ある日、お父さんとお母さんから許可をもらって、山の頂まで行ってみた。そこから見えるのは、ボク達の住む同じ緑の森と遠くにある青い海が広がる風景。その遥か彼方には微かに陸地が見える。
ボクもいつかその種族達に会いに海を越えて行きたいな。
そして数年が経ち、ボクも少しだけ大きくなった。
「ボク、あの山を越えて海の向こうへ冒険に行ってみたいです」
「息子よ。海の向こうは争いの絶えない野蛮な世界だ」
「そうよ。狡猾な種族もいるわ。危険な所なのよ」
お父さんとお母さんは反対のようだ。ボクの事が心配なんだね……でも。
「この世界は広いんでしょう。その世界を見に行ってみたいんだ」
お父さんとお母さんは外の世界を知っている。大人のドラゴン達は海を越えて、世界を飛び回っている者もいる。ボクも広い世界を見てみたいんだ。
「そこまで言うなら許そう。だが我々の強大な力を無暗に使ってはいけない」
「そうよ。その力を利用しようとする者もいるのよ。注意しなさい」
ドラゴンの力は、この世界を焼き尽くして滅ぼすことができると聞いた。ボクには無理だろうけど、ボクが傷ついたら他のドラゴンが世界を滅ぼすかもしれない。
「お前自身が危険だと思った時、それとお前が信用する人族のためになら、その力を使う事を許そう」
「人族のために? 人族ってどんな種族なの」
「黒い髪、黒い瞳を持つ種族だが、お前も会えば分かるさ」
そうなんだ。でも色んな種族がいっぱいいるって言っていた。人族以外の人にも会ってみたいな。
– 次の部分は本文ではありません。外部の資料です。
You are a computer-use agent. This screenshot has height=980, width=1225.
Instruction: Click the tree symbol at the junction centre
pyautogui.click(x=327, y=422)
旅立ちの日。お父さんとお母さんが山の麓まで見送りに来てくれた。
「自分で決めたことだ、まずは頑張ってみろ。いつかまたこの地に戻り、元気な姿を見せるんだぞ」
「寂しくなったら、いつでもここに帰って来ていいからね」
「うん、ボク頑張るよ。お父さん、お母さん、元気でね」
手を振ってボクを見送る両親を後にして、まずはこの山脈を越えて海を目指してみよう。この日の空は晴れ渡り、心地のいい風が吹いている。その風に乗って高い山頂を飛び越えて、真っ青な海の先にある大陸へと向かった。
大陸に来てからは、色々な所を飛び回った。この大陸の森には見た事もない魔獣が沢山いた。ボクひとりじゃ敵わないような強そうな魔獣もいるぞ。あれには近づかない方がいいよね。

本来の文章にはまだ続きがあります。